Studio album by Jazz Artists Guild
- Released: 1961
- Recorded: November 1 & 11, 1960
- Studio: Nola Penthouse Studios in NYC
- Genre: Jazz
- Length: 39:34
- Label: Candid CJM-8022/CJS-9022
- Producer: Bob d'Orleans

Charles Mingus chronology
| Mingus (1961) | Newport Rebels (1961) | Oh Yeah (1962) |

= Newport Rebels =

Newport Rebels is an album by various artists released under the Jazz Artists Guild, led by bassist Charles Mingus and drummer Max Roach, that was recorded in November 1960 and released on the Candid label.

==Background==

Though the album is a standard studio album, the recording and group resulted from the 1960 Cliff Walk Manor (or C.W.M.) concert, aka Newport Rebels festival, aka "the protest festival" and sometimes known as the "Rump Festival", organized by Charles Mingus and Max Roach as a protest against the exploitation of the Newport Jazz Festival.

The regular 1960 Newport Jazz Festival was shut down by violent riotingof drunken youths, while Mingus and Roach's alternative festival happened without incident.
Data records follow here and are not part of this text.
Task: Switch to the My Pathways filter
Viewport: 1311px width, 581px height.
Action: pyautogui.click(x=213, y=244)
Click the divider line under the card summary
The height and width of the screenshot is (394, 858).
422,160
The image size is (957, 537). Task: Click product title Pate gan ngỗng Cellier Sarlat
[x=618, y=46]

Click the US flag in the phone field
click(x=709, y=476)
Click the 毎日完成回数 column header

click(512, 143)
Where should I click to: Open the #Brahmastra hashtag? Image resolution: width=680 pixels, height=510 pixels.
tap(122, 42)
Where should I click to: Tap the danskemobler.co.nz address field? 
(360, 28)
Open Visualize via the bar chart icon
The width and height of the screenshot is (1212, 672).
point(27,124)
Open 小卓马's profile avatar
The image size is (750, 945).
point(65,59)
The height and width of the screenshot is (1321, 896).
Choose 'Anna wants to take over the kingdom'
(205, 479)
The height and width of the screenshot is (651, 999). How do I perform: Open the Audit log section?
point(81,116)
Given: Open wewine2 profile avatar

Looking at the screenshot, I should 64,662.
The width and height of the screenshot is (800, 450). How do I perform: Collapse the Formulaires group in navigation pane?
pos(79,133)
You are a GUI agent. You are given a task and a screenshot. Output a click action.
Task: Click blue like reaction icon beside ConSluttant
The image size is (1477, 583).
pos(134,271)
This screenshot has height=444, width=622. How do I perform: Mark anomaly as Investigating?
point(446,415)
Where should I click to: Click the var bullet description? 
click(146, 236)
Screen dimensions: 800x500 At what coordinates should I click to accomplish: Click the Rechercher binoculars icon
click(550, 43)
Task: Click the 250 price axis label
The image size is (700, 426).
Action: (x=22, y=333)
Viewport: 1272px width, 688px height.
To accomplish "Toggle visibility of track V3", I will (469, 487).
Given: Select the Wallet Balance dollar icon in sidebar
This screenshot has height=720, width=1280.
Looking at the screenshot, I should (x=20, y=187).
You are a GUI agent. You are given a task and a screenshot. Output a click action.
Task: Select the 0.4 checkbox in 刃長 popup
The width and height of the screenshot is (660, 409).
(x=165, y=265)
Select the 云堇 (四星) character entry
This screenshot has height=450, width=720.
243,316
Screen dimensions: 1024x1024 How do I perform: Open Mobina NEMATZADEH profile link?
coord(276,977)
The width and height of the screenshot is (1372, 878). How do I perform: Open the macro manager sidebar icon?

Nat Hentoff's liner notes explain the background situation of the album and festival:

The one positive accomplishment of the 1960 Newport Festival was the creation in rebellion of a musicians' festival at Cliff Walk Manor. As the 'official' rites were ending because of ugly rioting in the streets several hundred people were listening in calm and pleasure to the rebels at Cliff Walk. The dissidents had been organized by Charles Mingus and Max Roach in protest against the accelerating commercialization of the annual Ben-Hur-with-a-horn production of Freebody Park. It was exhilarating for the musicians involved to realize that for once in their careers, they were capable of formulating and sustaining their own ground rules without booking agents, impressarios, and other middlemen. The rebels set up their own tents for sleeping quarters, even stitching the canvas themselves; handled advertising and promotion; alternated as announcers of the rebels; and took tickets. (Mr. Mingus roamed the grounds besides, asking for payment from freeloaders outside the fence) [...].

== Reception ==

The contemporaneous DownBeat reviewer commented: "One of the non-insignificant faults of this album is a looseness that induces sloppy playing", and identified Jones as the main culprit. AllMusic reviewer Scott Yanow states: "In 1960 bassist Charles Mingus helped to organize an alternative Newport Jazz Festival in protest of Newport's conservative and increasingly commercial booking policy. The music on this LP (which has been reissued on CD) features some of the musicians who participated in Mingus's worthy if short-lived venture".

Professional ratings
Review scores
| Source | Rating |
| AllMusic | Star |
| DownBeat | Star Half star |

==Track listing==
1. "Mysterious Blues" (Charles Mingus) – 8:35
2. "Cliff Walk" (Booker Little) – 9:37
3. "Wrap Your Troubles In Dreams" (Harry Barris) – 3:47
4. "Tain't Nobody's Bizness If I Do" (Everett Robbins, Porter Grainger) – 7:11
5. "Me and You" (Charles Mingus, Jo Jones, Roy Eldridge, Tommy Flanagan) – 9:46

==Personnel==
- Roy Eldridge (tracks 1, 3 & 5), Booker Little (track 2), Benny Bailey (track 4) – trumpet
- Jimmy Knepper (track 1), Julian Priester (track 2) – trombone
- Eric Dolphy – alto saxophone (tracks 1 & 4)
- Walter Benton – tenor saxophone (track 2)
- Tommy Flanagan (tracks 1, 3 & 5), Kenny Dorham (track 4) – piano
- Charles Mingus (tracks 1, 3 & 5), Peck Morrison (tracks 2 & 4) – bass
- Jo Jones (all tracks), Max Roach (track 2) – drums
- Abbey Lincoln – vocals (track 4)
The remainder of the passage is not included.